As elementary and middle school students get ready to take new, more difficult state tests next week parents and educators say they are worried about what the results will be. NY1's Lindsey Christ has the story.
Education officials usually talk about setting high expectations but this week, it's been all about establishing low expectations.
In a series of school tours, parent meetings, press briefings and interviews the message is 'don't be surprised when test scores plummet this year.'
"We do expect that there'll be a lower percentage of students who perform at the proficient or advanced level," State Education Commissioner John King said.
Test scores will almost certainly decrease because the tests are getting much harder.
For the first time, exams will be based on a set of national learning standards called the Common Core.
While city and state officials want expectations low for the results of this year's tests, they say it's because they have finally raised the bar on what students need to know.
"This is to prepare our students for future success, and that's the overall goal and that's why we are here today," schools Chancellor Dennis Walcott said. "That's why we will be going around to a number of places, talking about the importance of the test, trying to lower the anxiety."
Teachers' union President Michael Mulgrew said the stakes couldn't be higher.
"Everything in New York City is about the test. This administration has made promotional criteria, gifted and talented programs, specialized programs, specialized high schools, only about the test," Mulgrew said.
Nobody knows how much scores will decrease, but King has begun suggesting that the number of students deemed proficient could drop by 20 to 30 percent. He says the new tests will be more in line with a national exam, known as the National Assessment of Educational Progress.

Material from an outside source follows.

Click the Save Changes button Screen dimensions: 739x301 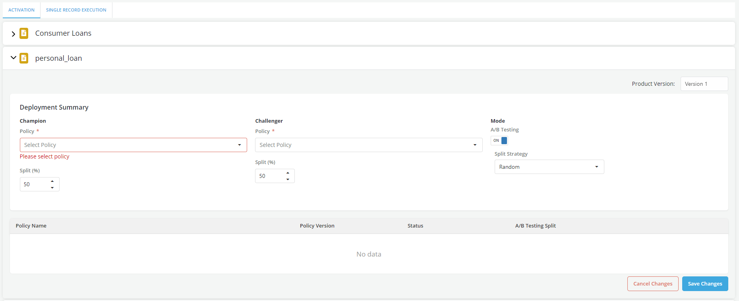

According to NAEP, only 35 percent of New York State 4th graders are proficient in reading and only 36 percent are proficient in math.
On last year's state tests, 59 percent of 4th graders were judged proficient in reading and 69 percent in math.
It's a big change, one that parents and teachers worry that schools and students aren't ready for.
"We are apprehensive," said P.S. 115 teacher Nerland Jeanniton. "We hope and pray that we've done enough to prepare our students for the test and that they will do well."